This week, the secretary for the Department of Immigration and Citizenship, Andrew Metcalfe, presented to the joint select parliamentary committee on Australia’s detention network. In his opening remarks, among other things, he asked of the committee to consider how we could better manage the reception of asylum seekers, a phrase not commonly used in Australia, but more common in the European Union (EU). Within this context, the EU acknowledges the need for mandatory processing as opposed to mandatory detention, whereby asylum seekers do not need to be detained for long periods, if at all, to have their claims processed. Metcalfe’s comments open a window of opportunity for considering how Australia may better manage those arriving on our shores.
There are currently no mainstream alternatives to detention for unauthorised arrivals operating in Australia. The expansion of community detention, while welcomed by many asylum seekers and advocates and that has demonstrated a more humane way of receiving asylum applicants, still remains a part of the mandatory detention framework.
While we have recently observed the government’s commitment not to detain unaccompanied minors and children in closed detention facilities, it is an active decision by a government that is not compelled, through legislation, to provide alternatives to detention in a community setting. Utilising a model established by the Howard government in 2005, the expansion of community detention facilitates, with ministerial approval, appropriate care arrangements for vulnerable individuals in a detention environment to be cared for in the community.
Yet, little known to Australians is that more than 8000 asylum seekers already live in the community and the sky hasn’t fallen in. Furthermore, a number of these 8000 have been living in Australia for years waiting for their protection application to be determined. The only difference between these asylum seekers and those in detention is that they arrived by air, not sea. Community-based care arrangements are not only more compassionate but cheaper and more effective. Well and healthy people transition into settling and contributing to Australia faster and more effectively. In addition, those who will be refused and must return to their country of origin are better able to deal with this reality when they have not been detained for long periods of time. Not only do they return to their country of origin healthier, but Australia saves thousands of dollars in having them lived in the community and then returned voluntarily, rather than detained and removed forcibly with escorts at extraordinary cost.
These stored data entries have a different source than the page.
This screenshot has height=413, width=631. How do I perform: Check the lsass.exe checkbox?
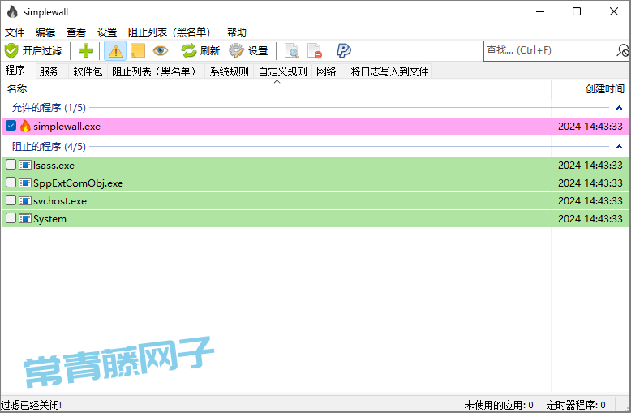11,165
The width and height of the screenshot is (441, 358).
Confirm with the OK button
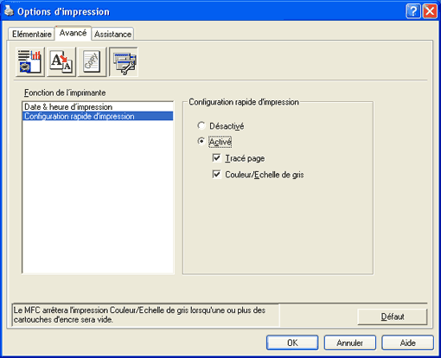pos(292,342)
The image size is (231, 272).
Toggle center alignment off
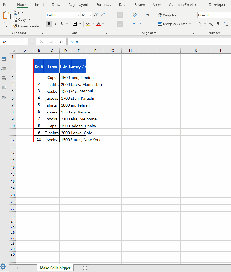point(120,24)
On a recent research trip to the UK, I was confronted by the detrimental effects of a lack of legislation in Australia relating to the reception and care of asylum seekers. In an interview with a senior UK border agency official, I asked why the UK does not mandatorily detain asylum seekers but rather provides community-based housing, support services and financial aid to the majority of the 25,000 asylum seekers applying each year. Without hesitation, he responded by saying “It’s a human rights issue. Besides we couldn’t possibly afford to detain them all.” His response was refreshing and distressing as I realised domestic legislation in the UK requires the government to provide community-based care arrangements for low-, or no-risk, asylum seekers. There is no debate on the issue, unlike in Australia.
The sad reality is that Australia has the awful “luxury” of debating the treatment we will apply to asylum seekers who reach our shores because we do not have the domestic legislative environment that reflects the UN Refugee Convention and protects the basic rights of care for asylum seekers. In the meantime, human beings suffer in long-term detention despite being statistically likely to be refugees, with the detention population reflecting a current success rate of 70%.
Minister Chris Bowen must be congratulated for making the decision to care appropriately for children, their families and unaccompanied minors in the community, a program that has now assessed 1765 people as eligible for community care. However, it is not the only model that could be utilised to manage the reception of asylum seekers better and to achieve more effective outcomes whether it be settlement or return. The expansion of community detention is only one piece of a bigger picture for appropriately managing asylum arrivals in Australia and should be celebrated for its logic and compassion. Yet the next steps should be to find agreement on appropriate community-based care arrangements through a short-term visa system, not only for children but for those suffering in long-term detention. We’ve been doing it for years and is not out of the realm of possibility.
Let’s then legislate these arrangements and stop the ugly debate on how much suffering for asylum seekers in detention is too much.
*Caz Coleman is a member of the Council for Immigration Services and Status Resolution (CISSR), advising the federal Minister for Immigration. Opinions expressed are her own.